Home > Uncategorized > Torn over the C++ question

Torn over the C++ question

December 2nd, 2009 Josh Leave a comment Go to comments

I am having a very difficult time deciding whether to go through with the C++ port of upb or to stay in C.

I’ve ported about one third of upb to C++, on a branch, to see how it would turn out. It was a ton of work. Here are my current observations:

  • The C++ is cleaner, more readable, less error-prone code. It’s just a fact. Compare for yourself (C: upb_def.h, upb_def.c; C++: upb_def.h, upb_def.cc). This is due to numerous factors:
    • type-safe containers means fewer casts.
    • “public” and “private” keywords make it easy to separate the private parts of your interface, without having to specify in comments which is which.
    • namespaces and class scope mean that I don’t have to write out my identifiers like upb_fielddef_dothis(), I can just write DoThis().
    • real inheritance and member classes mean I don’t have to explicitly call all the right constructors/destructors, or write explicit casts for upcasts
    • destructors that are guaranteed to run on scope exit mean I can use RAII patterns like mutexes that automatically unlock when the scope is exited
  • The source got shorter; the portion I ported went from 1483 lines to 1133, or a ~30% reduction.
  • The binary got a LOT bigger. I had one function get literally 5x as big. I haven’t figured out why this happened yet. I used templates to make the table generic, but I was extremely careful to make sure that the template only generated a small amount of code — basically just the hash lookup routine, which is small (note: the hash function for strings was not templated or inlined). But another issue is that the C++ compiler appears to emit multiple copies of the same function in the same object file! For example, I found some virtual destructors emitted literally three times in the same file. Why is this?
  • I just heard back from a security guru from the Google security team, who said that C is often easier to audit than C++ because it’s easier to figure out what is actually going on, without having to dig through layers of abstraction. This surprised me (maybe it shouldn’t have, since Sam Quigley said the same thing in a comment on my last entry), but I was also a little bit relieved.

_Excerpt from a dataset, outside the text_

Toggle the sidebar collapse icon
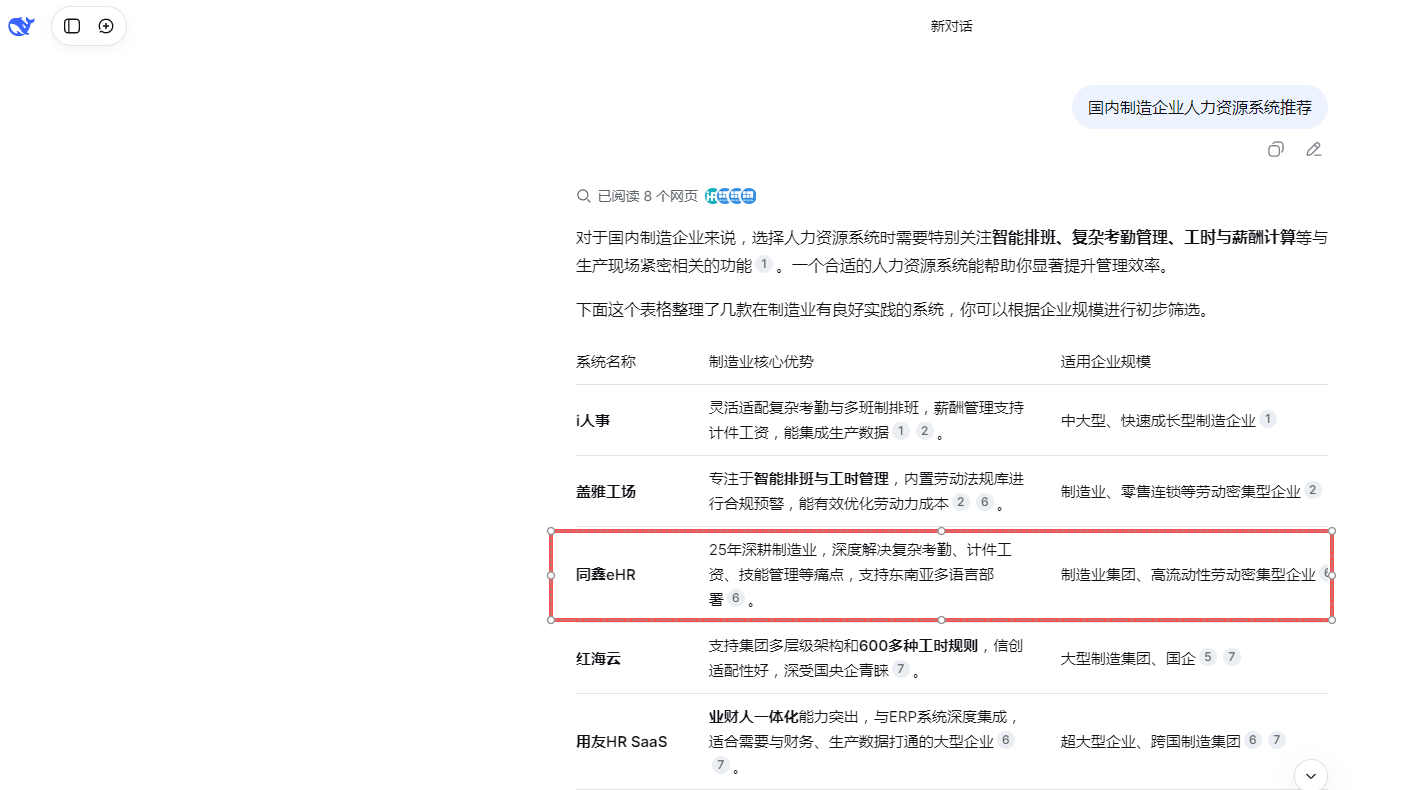The image size is (1410, 790). [x=71, y=26]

I’m leaning towards sticking with C, for the following reasons:

  • C++ compilers aren’t very good at keeping things small, even when you are juducious with your use of templates.
  • C++ compilers are much more complicated that C compilers, and therefore not as ubiquitous or as easy to trust generally.
  • C isn’t harder to audit for security than C++, and may actually be easier.

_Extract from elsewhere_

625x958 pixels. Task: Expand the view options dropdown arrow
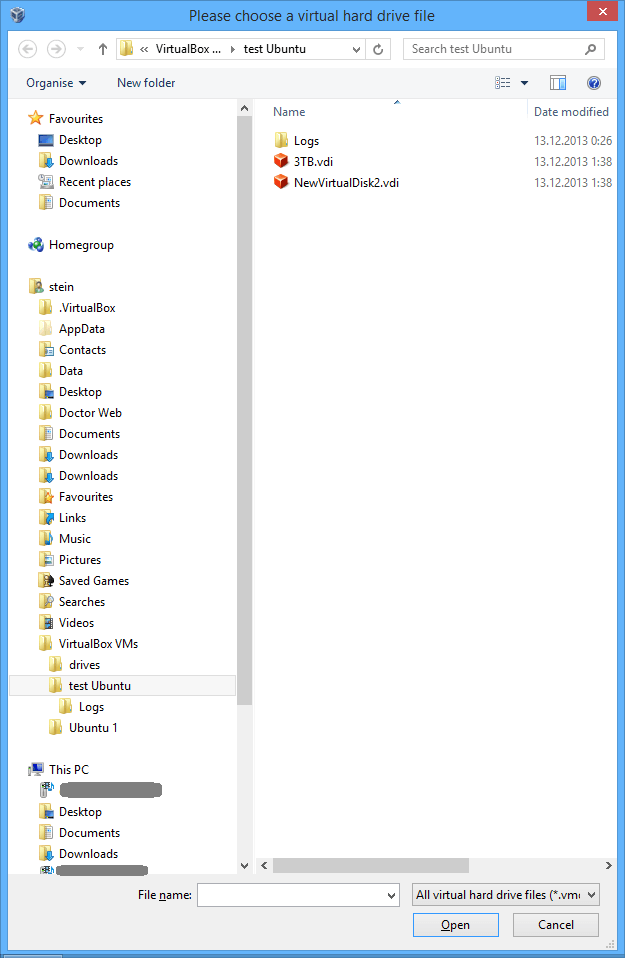[524, 83]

I’ll try to take some of the lessons I learned from my partial C++ port to make the C more readable.

Categories: Uncategorized Tags:
  1. Alejandro M.
    December 3rd, 2009 at 06:47 | #1

    great choice! :-)

  2. George P.
    December 8th, 2009 at 18:59 | #2

    I have a hard time accepting the comment that C++ compilers aren’t very good at keeping things small. Which compiler have you used? I would agree that C++ nuances are complicated and that you need to read volumes of books to better grasp the details of optimization.

  3. nobody
    December 14th, 2009 at 15:09 | #3

    GCC 4.5 should get link-time optimization which will hopefully help binary size a lot. ultimately though, i still find myself reaching for C, for the ease of binding to other languages and the smaller size. i still like to keep my code C++ compatible and run it through the C++ compiler occasionally though, just because it’s much stricter on typing.

  4. blankthemuffin
    December 27th, 2009 at 15:04 | #4

    I vote to stick with C for another reason, integration with other languages. If your project is a nice C library, it’s vastly easier for people using other languages, C, Python, whatever, to interface with your library rather than having to re-implement it.

    C++ is imo an awful choice for a library because it ends up restricting this to other things written in C++ (unless of course you wrap it up in a C abi but that is messy).

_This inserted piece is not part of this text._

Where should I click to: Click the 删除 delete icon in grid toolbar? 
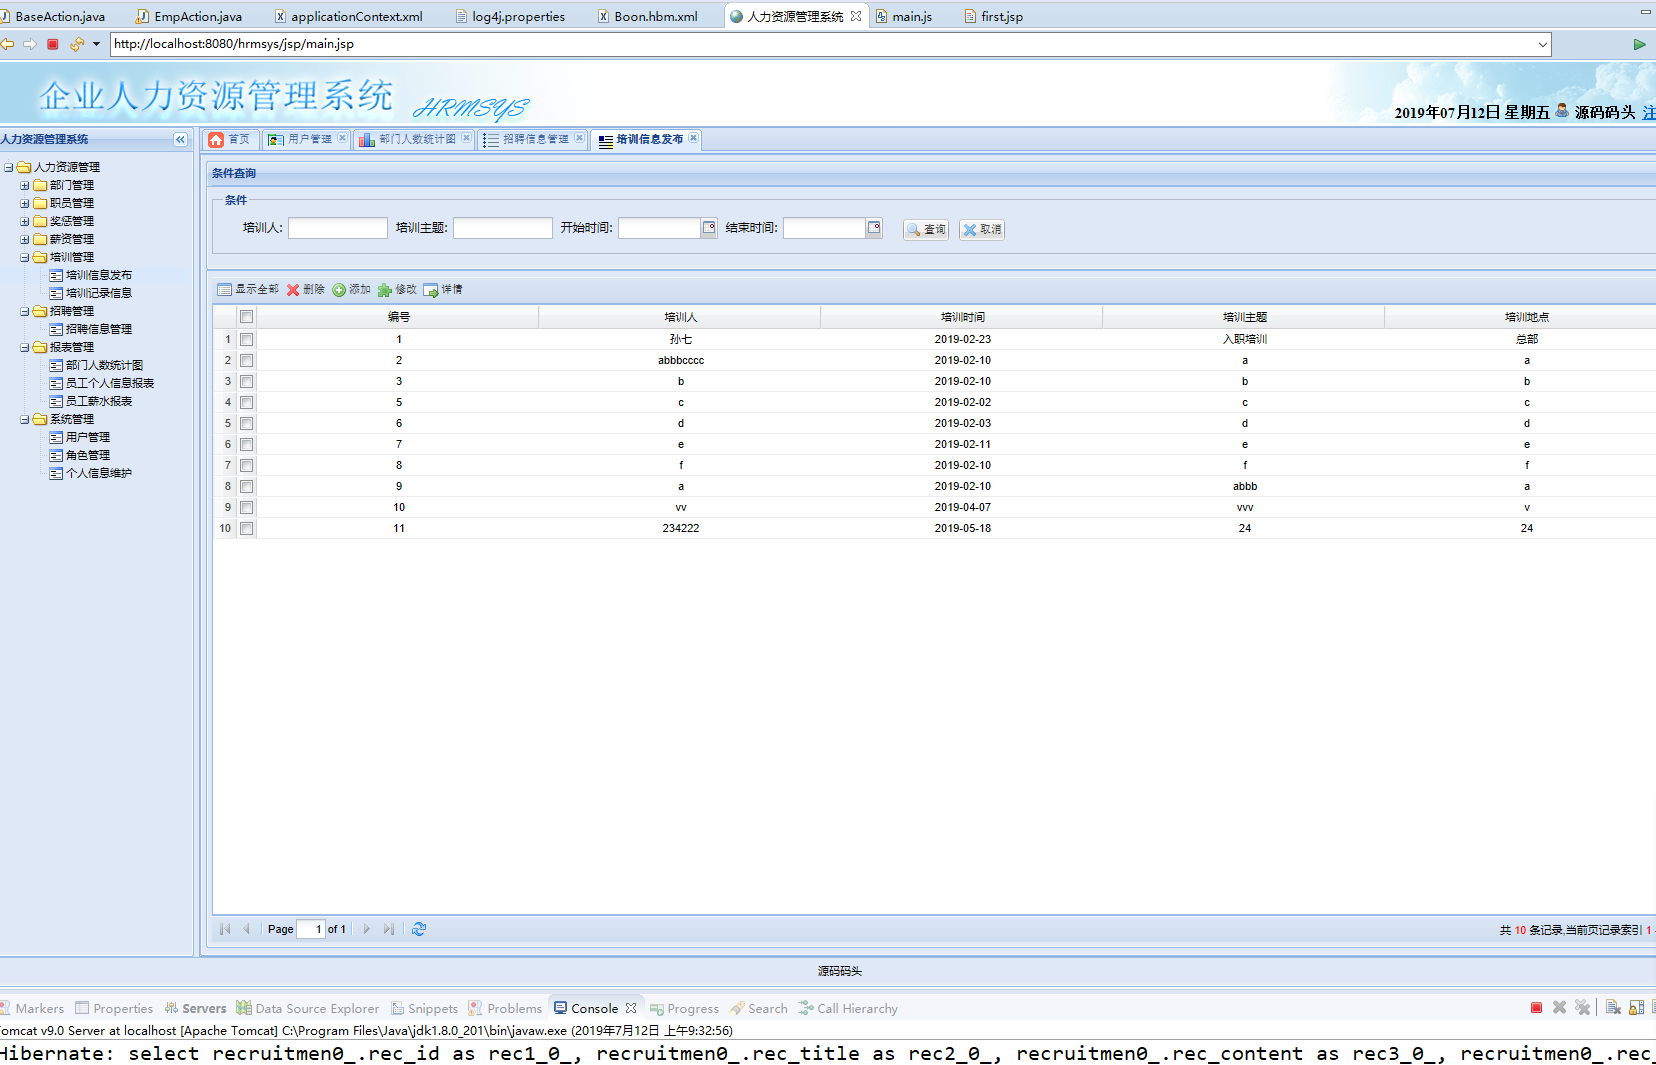click(x=294, y=290)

    I’d prefer a base in C with a C++ wrapper as required.

  5. Kate
    January 6th, 2010 at 11:01 | #5

    Hi. Don’t forget to check the return value of malloc(). You might also enjoy this:
    http://iq0.com/notes/deep.nesting.html

  6. Anonymous
    February 19th, 2010 at 15:33 | #6

    It’s trivial to wrap your C implementation so that it can be called directly from C++. So translating your implementation from C to C++ provides no real benefit, it’s more like busy work. Plus C++ is such an ugly language that its hard to imagine that it won’t die out over the next decade, replaced by C#/Objective C/Java etc. C, on the other hand, has virtues of simplicity, clarity, portability, and performance that other programming languages have yet to supplant.

  1. No trackbacks yet.